Lithuanian central-bank head says it’s too soon to discuss QE end or changing rate guidance

(Bloomberg) -- The European Central Bank could consider renewing its offer of free long-term liquidity to lenders though it shouldn’t turn it into a permanent measure, a Governing Council member said.

Targeted longer-term refinancing operations are “a very practical and very helpful instrument; I would be very flexible regarding that instrument in the future,” Bank of Lithuania Governor Vitas Vasiliauskas said in a Bloomberg interview in Vilnius on Tuesday. “I still think that TLTROs are not an ordinary monetary policy, that they remain an emergency tool.”

ECB Can Renew Free Loans to Banks If Needed, Council Member Says

Vitas Vasiliauskas

Photographer: Peter Kollanyi/Bloomberg

The ECB is scheduled to offer the last of its long-term loans to banks next month, raising the prospect that it might announce fresh operations to smooth its monetary policy in a year of heightened political risk. The measure, while less well-known than negative interest rates and the 2.28 trillion-euro ($2.4 trillion) bond-buying program, has been a key plank of the institution’s stimulus efforts to reinvigorate the euro-area economy.

Banks have borrowed about 570 billion euros so far in the TLTROs, which provide them with liquidity for as long as four years if they intend to use it for loans to companies and households. An initial eight quarterly operations started in 2014 and another four were added in 2016 on more favorable terms. The latest program provides cash at the main refinancing rate, currently zero, and reduces that to as low as the deposit rate of minus 0.4 percent if the banks increase credit provision. That means the ECB potentially pays lenders to take its money.

Credit Judgment

The last allotment is scheduled for March 23. The Governing Council, which has said little on the program recently, next sets monetary policy on March 9.

Vasiliauskas, 43, said the TLTROs could be renewed if, for example, the credit outlook worsens. While the ECB judged at its last meeting that credit standards are broadly stabilizing and demand is expanding, it also said those conditions are significantly supported by monetary stimulus.

“If there would be a need for it, why not? There could be for example drastic changes in lending -- which we don’t see right now -- but if so, why not?” Vasiliauskas said at the Lithuanian central bank. Even so, he stressed that “a healthy system in normal times should be financed by the markets.”

TLTROs could also provide a way to smooth the ECB’s exit from quantitative easing when it decides to take that step. Policy makers are starting to think about how they might communicate such a move without destabilizing markets, while signaling that they’re not yet ready to hold any formal talks on the topic.

Vasiliauskas agreed that it’s too soon to discuss tapering or changes to the central bank’s forward guidance. He cited risks including elections in the Netherlands, France and Germany; the U.K.’s negotiations over its exit from the European Union; U.S. economic policy under President Donald Trump; and China’s debt burden.

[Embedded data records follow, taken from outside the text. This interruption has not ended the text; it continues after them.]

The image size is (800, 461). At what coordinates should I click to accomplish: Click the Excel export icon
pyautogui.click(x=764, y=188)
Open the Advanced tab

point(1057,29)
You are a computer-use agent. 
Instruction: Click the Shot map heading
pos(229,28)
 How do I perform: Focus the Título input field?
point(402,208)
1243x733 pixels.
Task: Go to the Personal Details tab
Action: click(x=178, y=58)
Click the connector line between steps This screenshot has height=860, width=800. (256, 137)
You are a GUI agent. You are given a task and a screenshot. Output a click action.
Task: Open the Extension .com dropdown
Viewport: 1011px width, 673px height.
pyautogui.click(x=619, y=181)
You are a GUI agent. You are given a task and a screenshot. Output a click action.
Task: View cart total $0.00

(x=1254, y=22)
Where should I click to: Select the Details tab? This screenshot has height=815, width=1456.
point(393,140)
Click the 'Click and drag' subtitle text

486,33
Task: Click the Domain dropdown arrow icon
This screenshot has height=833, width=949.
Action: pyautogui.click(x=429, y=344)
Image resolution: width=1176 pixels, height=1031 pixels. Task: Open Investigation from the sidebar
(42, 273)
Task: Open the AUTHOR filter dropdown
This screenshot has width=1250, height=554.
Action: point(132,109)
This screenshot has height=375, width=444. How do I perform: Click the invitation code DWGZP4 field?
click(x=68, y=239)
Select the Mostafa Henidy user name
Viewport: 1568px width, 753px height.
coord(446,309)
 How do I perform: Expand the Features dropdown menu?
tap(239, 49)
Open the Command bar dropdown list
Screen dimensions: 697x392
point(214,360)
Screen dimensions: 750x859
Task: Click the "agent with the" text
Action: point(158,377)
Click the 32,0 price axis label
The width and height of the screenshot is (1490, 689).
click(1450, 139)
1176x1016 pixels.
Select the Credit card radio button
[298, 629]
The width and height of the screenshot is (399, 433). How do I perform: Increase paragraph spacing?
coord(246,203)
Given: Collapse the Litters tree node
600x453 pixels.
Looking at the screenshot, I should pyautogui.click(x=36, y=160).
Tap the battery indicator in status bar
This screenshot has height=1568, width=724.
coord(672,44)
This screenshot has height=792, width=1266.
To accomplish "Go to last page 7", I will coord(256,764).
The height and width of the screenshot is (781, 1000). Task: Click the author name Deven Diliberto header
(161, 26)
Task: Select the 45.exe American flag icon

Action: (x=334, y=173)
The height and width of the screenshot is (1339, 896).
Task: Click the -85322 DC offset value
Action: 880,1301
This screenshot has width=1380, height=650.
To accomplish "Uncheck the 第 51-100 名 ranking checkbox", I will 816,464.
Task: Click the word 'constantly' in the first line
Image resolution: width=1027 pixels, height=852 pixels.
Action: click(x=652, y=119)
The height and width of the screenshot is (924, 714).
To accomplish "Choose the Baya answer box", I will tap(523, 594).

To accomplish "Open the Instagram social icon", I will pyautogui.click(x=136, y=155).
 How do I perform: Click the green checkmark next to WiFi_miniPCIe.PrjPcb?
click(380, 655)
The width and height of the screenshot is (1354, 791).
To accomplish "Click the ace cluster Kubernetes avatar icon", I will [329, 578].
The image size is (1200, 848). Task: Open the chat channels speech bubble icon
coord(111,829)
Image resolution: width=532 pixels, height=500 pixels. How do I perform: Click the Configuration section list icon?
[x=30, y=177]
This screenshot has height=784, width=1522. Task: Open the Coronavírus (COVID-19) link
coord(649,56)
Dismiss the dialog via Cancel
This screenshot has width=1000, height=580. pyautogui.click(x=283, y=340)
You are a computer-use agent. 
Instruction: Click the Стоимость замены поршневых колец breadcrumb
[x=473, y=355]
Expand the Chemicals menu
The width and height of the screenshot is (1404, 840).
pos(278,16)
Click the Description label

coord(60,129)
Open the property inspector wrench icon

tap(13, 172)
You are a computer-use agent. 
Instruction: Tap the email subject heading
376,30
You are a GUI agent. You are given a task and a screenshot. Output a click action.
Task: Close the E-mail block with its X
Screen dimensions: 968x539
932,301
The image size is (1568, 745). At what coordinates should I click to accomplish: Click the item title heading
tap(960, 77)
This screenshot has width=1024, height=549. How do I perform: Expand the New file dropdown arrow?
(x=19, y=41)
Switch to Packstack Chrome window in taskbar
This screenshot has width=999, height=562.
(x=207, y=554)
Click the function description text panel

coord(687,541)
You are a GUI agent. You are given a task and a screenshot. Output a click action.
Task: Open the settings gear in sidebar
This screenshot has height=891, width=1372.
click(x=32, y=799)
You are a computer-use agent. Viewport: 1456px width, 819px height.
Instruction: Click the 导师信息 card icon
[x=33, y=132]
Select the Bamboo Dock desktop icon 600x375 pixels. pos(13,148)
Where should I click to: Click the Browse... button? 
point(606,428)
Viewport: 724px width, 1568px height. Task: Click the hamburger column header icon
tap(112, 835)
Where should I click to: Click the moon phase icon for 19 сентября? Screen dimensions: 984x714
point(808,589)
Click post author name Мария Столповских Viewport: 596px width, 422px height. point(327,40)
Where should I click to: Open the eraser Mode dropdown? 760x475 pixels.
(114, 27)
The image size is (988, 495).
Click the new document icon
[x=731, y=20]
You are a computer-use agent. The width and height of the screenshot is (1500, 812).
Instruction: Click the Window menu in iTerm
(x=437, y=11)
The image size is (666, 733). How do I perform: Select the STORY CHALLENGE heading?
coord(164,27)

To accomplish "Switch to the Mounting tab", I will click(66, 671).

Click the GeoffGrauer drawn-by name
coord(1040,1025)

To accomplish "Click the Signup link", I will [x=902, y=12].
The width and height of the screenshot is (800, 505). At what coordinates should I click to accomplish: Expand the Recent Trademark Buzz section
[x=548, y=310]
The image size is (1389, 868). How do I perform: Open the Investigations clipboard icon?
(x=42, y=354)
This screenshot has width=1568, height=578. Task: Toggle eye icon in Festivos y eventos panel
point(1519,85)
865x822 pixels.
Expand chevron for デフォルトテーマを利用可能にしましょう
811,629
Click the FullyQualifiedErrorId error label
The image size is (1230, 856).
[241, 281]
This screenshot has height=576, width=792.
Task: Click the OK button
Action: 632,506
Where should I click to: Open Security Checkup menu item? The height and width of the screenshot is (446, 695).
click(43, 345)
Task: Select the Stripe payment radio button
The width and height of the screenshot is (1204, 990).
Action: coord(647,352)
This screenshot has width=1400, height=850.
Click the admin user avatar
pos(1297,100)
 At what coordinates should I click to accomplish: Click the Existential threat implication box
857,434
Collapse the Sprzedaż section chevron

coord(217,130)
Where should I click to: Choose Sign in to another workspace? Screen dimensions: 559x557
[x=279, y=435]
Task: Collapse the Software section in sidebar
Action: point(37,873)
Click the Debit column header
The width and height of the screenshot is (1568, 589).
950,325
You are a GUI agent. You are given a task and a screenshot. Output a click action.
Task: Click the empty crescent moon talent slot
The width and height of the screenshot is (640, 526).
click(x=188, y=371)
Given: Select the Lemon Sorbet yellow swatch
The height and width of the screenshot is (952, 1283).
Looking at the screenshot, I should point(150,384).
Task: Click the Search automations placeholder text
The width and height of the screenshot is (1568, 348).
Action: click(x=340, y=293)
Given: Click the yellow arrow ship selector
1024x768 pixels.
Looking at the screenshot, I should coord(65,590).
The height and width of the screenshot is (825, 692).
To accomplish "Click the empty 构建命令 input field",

“It would be pretty premature,” he said. “We can see some downside risks when we look at the balance of risks.”

Euro-area inflation accelerated to 1.8 percent last month, near the ECB’s goal of just under 2 percent. Vasiliauskas said that was largely due to energy costs and he’s watching measures such as core inflation, wages and services prices to assess whether the pickup will be sustained.

“I see positive signals, I see light in the tunnel, but I don’t see sustainability yet,” he said. “We avoided a deflationary situation but we still have a long way to go before reaching our goal.”